**What this task involves**
Write every entry out again, exactly as given.

_ _ _

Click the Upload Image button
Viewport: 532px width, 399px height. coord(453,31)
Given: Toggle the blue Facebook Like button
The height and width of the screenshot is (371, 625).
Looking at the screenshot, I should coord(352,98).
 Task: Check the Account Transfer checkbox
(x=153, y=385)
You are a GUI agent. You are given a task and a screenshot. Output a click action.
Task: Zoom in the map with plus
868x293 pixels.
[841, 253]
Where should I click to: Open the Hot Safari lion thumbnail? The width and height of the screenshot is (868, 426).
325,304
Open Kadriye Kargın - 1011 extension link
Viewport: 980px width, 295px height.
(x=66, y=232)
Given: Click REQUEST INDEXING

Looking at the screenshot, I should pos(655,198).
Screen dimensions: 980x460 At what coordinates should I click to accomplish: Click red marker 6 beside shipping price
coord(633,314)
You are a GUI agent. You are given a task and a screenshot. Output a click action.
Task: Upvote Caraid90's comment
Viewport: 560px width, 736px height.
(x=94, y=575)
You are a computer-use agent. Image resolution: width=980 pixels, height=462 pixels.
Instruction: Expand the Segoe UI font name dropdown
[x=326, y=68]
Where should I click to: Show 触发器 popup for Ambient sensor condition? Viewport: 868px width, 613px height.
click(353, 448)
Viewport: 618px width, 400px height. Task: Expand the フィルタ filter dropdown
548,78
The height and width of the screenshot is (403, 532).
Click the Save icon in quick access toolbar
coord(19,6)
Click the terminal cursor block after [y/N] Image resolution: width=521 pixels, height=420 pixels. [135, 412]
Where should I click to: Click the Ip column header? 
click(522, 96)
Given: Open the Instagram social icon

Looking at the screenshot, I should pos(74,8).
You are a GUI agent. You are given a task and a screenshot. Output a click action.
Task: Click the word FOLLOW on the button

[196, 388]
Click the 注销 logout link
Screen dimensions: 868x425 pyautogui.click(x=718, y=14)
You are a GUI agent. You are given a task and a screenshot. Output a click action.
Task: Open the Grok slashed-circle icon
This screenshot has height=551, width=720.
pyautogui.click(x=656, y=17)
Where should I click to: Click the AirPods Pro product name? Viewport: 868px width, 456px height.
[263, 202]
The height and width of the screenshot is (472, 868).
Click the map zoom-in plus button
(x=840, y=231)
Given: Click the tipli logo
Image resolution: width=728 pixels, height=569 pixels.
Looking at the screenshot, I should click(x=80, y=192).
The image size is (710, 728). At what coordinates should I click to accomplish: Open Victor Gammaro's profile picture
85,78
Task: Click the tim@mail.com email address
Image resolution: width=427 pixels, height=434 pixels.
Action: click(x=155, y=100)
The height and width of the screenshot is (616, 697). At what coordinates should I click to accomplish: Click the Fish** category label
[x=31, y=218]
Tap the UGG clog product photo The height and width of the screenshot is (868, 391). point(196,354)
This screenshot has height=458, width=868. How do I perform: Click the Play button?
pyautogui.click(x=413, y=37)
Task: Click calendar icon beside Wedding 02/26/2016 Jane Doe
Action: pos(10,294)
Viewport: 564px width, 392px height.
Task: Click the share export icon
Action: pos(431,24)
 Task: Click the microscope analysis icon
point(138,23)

_ _ _

**Problem solution**
Click the Upload Image button
Viewport: 532px width, 399px height. coord(453,31)
Given: Toggle the blue Facebook Like button
The height and width of the screenshot is (371, 625).
Looking at the screenshot, I should coord(352,98).
 Task: Check the Account Transfer checkbox
(x=153, y=385)
You are a GUI agent. You are given a task and a screenshot. Output a click action.
Task: Zoom in the map with plus
868x293 pixels.
[841, 253]
Where should I click to: Open the Hot Safari lion thumbnail? The width and height of the screenshot is (868, 426).
325,304
Open Kadriye Kargın - 1011 extension link
Viewport: 980px width, 295px height.
(x=66, y=232)
Given: Click REQUEST INDEXING

Looking at the screenshot, I should pos(655,198).
Screen dimensions: 980x460 At what coordinates should I click to accomplish: Click red marker 6 beside shipping price
coord(633,314)
You are a GUI agent. You are given a task and a screenshot. Output a click action.
Task: Upvote Caraid90's comment
Viewport: 560px width, 736px height.
(x=94, y=575)
You are a computer-use agent. Image resolution: width=980 pixels, height=462 pixels.
Instruction: Expand the Segoe UI font name dropdown
[x=326, y=68]
Where should I click to: Show 触发器 popup for Ambient sensor condition? Viewport: 868px width, 613px height.
click(353, 448)
Viewport: 618px width, 400px height. Task: Expand the フィルタ filter dropdown
548,78
The height and width of the screenshot is (403, 532).
Click the Save icon in quick access toolbar
coord(19,6)
Click the terminal cursor block after [y/N] Image resolution: width=521 pixels, height=420 pixels. [135, 412]
Where should I click to: Click the Ip column header? 
click(522, 96)
Given: Open the Instagram social icon

Looking at the screenshot, I should pos(74,8).
You are a GUI agent. You are given a task and a screenshot. Output a click action.
Task: Click the word FOLLOW on the button

[196, 388]
Click the 注销 logout link
Screen dimensions: 868x425 pyautogui.click(x=718, y=14)
You are a GUI agent. You are given a task and a screenshot. Output a click action.
Task: Open the Grok slashed-circle icon
This screenshot has height=551, width=720.
pyautogui.click(x=656, y=17)
Where should I click to: Click the AirPods Pro product name? Viewport: 868px width, 456px height.
[263, 202]
The height and width of the screenshot is (472, 868).
Click the map zoom-in plus button
(x=840, y=231)
Given: Click the tipli logo
Image resolution: width=728 pixels, height=569 pixels.
Looking at the screenshot, I should click(x=80, y=192).
The image size is (710, 728). At what coordinates should I click to accomplish: Open Victor Gammaro's profile picture
85,78
Task: Click the tim@mail.com email address
Image resolution: width=427 pixels, height=434 pixels.
Action: click(x=155, y=100)
The height and width of the screenshot is (616, 697). At what coordinates should I click to accomplish: Click the Fish** category label
[x=31, y=218]
Tap the UGG clog product photo The height and width of the screenshot is (868, 391). point(196,354)
This screenshot has height=458, width=868. How do I perform: Click the Play button?
pyautogui.click(x=413, y=37)
Task: Click calendar icon beside Wedding 02/26/2016 Jane Doe
Action: pos(10,294)
Viewport: 564px width, 392px height.
Task: Click the share export icon
Action: pos(431,24)
 Task: Click the microscope analysis icon
point(138,23)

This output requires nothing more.